[Tutor] Larger program organization
Kent Johnson
kent37 at tds.net
Thu Feb 17 03:40:20 CET 2005
Terry Carroll wrote:
> On Fri, 11 Feb 2005, Bob Gailer wrote:
>
>
>>Whenever you find yourself writing an if statement ask whether this
>>would be better handled by subclasses. Whenever you find yourself about
>>to write a global statement, consider making the variables properties of
>>a class.
>
>
> Bob --
>
> Brian already asked for an explanation of your first statement, and I
> found the ensuing discussion very instructive.
>
> Can you explain the second? As an aesthetic point, I hate globals, and
> I'd love a discussion with some examples of using class variables as a way
> of avoiding this.
Global variables are one way to make state persist across function calls. Here's a toy example that
might give you the idea. Suppose you want to write a function that keeps a running total. You could
do something like this (not recommended!):
total = 0
def addToTotal(inc):
global total
total += inc
Every time you call addToTotal, total is incremented.
This is already a poor design.
- There is no encapsulation - to increment the total, you call a function, to view the total you
look at the global variable.
- There is no API - to reset the total you would have to set the global variable.
You could try to fix this by adding more functions:
def printTotal():
print 'Total is', total
def resetTotal():
global total
total = 0
That's a little better, maybe. But there are other problems:
- You can only have one total. What if you want two different totals?

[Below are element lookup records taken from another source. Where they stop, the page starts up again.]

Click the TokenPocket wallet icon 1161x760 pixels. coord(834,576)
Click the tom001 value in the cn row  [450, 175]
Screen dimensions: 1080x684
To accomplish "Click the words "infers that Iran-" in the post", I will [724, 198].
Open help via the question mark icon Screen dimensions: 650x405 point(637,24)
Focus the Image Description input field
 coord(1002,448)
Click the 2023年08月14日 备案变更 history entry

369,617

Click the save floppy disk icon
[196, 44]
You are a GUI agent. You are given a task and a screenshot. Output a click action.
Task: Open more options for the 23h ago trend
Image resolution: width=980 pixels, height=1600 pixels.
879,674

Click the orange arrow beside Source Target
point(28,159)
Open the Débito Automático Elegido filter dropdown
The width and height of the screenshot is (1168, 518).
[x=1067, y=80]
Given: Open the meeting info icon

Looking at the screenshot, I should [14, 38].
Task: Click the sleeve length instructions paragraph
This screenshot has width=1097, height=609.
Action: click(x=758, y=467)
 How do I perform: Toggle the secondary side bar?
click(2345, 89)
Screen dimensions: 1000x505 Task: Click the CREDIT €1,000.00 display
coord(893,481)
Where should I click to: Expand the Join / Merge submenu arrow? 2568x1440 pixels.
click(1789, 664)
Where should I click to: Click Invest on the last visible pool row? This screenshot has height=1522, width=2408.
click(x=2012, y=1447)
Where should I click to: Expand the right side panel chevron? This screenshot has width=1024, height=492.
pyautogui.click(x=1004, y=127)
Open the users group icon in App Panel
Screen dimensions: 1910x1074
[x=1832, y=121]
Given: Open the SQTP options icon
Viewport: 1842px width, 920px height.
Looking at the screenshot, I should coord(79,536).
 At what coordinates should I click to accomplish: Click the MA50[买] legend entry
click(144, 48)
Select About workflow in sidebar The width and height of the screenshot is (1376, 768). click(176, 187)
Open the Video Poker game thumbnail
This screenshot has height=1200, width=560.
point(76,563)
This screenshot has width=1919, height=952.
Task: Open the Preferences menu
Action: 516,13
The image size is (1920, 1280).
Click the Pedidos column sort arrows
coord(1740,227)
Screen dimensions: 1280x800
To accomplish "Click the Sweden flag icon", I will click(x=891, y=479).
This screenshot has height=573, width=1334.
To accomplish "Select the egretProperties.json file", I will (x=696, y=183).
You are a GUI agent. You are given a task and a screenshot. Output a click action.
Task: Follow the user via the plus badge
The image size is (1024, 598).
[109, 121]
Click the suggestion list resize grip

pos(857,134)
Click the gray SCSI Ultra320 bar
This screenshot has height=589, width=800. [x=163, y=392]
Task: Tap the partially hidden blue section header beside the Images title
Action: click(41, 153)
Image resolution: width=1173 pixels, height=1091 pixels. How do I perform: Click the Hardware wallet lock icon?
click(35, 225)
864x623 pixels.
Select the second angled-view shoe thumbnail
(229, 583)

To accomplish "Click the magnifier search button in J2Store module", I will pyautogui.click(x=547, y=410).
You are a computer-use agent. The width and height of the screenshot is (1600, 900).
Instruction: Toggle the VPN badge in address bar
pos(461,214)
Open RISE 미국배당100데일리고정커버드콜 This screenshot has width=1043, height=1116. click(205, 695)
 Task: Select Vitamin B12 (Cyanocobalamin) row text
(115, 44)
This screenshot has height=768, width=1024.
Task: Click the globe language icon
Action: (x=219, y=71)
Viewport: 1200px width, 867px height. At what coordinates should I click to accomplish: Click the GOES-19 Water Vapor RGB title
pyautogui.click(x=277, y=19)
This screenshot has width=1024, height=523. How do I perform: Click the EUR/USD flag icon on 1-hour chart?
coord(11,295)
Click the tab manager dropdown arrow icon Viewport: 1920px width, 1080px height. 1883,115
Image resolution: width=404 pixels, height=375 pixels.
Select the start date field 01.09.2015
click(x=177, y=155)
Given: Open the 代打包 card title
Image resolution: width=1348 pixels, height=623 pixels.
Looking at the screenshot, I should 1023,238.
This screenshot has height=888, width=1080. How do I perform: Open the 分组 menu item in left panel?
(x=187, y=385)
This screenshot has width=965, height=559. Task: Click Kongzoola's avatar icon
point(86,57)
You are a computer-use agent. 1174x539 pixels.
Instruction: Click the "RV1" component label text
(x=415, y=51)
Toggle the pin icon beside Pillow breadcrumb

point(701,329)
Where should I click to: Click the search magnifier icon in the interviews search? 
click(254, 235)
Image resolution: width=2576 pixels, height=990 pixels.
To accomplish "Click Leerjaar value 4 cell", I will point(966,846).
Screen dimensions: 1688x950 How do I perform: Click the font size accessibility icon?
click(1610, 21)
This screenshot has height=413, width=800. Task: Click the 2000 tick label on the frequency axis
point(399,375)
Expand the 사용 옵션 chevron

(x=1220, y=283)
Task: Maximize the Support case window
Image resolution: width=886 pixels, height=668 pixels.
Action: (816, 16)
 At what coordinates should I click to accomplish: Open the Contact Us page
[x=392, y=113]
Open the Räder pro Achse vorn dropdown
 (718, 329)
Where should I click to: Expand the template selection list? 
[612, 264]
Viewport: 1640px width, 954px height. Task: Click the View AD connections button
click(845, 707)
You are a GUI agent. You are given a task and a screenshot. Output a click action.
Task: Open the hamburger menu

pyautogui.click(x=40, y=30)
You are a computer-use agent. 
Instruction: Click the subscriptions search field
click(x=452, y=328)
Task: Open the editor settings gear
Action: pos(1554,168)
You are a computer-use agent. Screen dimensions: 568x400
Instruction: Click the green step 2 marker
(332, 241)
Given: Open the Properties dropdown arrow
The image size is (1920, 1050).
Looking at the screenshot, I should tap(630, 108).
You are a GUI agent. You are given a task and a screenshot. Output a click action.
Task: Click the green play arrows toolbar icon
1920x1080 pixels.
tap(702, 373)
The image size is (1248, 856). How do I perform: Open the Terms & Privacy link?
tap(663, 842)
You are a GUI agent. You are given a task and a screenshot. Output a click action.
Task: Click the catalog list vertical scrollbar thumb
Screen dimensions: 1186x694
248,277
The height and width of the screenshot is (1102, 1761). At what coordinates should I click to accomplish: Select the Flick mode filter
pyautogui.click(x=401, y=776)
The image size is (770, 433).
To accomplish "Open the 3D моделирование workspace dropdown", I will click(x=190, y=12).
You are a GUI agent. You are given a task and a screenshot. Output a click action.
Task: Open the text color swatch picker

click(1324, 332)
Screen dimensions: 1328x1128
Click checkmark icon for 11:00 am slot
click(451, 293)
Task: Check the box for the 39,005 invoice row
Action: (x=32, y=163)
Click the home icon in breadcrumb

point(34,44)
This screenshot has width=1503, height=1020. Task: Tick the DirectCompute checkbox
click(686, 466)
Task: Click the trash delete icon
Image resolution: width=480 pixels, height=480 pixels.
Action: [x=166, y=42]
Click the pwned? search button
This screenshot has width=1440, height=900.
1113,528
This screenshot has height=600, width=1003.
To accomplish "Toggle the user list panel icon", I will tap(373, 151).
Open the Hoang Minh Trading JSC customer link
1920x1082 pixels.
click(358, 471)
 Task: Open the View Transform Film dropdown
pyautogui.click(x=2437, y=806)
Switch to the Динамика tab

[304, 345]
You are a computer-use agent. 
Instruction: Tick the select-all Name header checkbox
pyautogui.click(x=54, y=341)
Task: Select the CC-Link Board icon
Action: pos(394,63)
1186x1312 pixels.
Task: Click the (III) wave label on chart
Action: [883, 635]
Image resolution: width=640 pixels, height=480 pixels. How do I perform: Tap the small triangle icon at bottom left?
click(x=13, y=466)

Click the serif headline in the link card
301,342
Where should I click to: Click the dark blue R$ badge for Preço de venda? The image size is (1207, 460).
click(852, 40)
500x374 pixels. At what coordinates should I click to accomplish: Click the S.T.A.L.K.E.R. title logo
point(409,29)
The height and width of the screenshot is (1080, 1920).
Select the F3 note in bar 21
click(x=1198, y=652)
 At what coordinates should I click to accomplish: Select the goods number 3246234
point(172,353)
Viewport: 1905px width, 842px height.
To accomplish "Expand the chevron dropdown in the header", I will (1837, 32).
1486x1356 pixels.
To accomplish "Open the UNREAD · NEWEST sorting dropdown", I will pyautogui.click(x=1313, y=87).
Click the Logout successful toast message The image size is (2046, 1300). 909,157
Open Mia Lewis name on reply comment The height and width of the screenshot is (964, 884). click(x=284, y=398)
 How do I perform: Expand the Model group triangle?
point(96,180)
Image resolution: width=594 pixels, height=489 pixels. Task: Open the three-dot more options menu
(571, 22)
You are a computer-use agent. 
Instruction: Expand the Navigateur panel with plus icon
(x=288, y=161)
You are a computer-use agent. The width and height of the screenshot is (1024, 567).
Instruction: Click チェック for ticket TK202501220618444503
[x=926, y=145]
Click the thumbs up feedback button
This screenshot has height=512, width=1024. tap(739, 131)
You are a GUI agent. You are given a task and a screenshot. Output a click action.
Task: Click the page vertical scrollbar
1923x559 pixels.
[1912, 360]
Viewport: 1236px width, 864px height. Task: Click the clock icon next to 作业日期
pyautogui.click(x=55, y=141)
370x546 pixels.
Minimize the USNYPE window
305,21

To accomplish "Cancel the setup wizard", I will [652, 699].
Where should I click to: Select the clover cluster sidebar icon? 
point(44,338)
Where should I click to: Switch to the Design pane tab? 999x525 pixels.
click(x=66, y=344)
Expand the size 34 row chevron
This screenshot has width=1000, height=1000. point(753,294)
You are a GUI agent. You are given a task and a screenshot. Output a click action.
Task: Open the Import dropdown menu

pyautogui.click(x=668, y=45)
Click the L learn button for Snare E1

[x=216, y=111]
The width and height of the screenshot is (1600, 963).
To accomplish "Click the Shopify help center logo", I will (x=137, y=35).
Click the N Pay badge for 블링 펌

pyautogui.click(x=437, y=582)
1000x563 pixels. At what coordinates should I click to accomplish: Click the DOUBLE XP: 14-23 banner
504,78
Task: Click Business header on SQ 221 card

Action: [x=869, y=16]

- Your global namespace has extra names - total, addToTotal, etc.
For short scripts this structure can work, but for larger projects it gets unwieldy. OOP to the
rescue! How about a Total class?
class Total:
def __init__(self):
self.reset()
def add(self, inc):
self.total += inc
def print(self):
print 'Total is', self.total
def reset(self):
self.total = 0
You can use this like this:
t = Total()
t.inc(5)
t.print()
t.reset()
Now everything is wrapped up in a nice neat package. There is a clear, consistent API, no namespace
pollution, and you have a reusable object.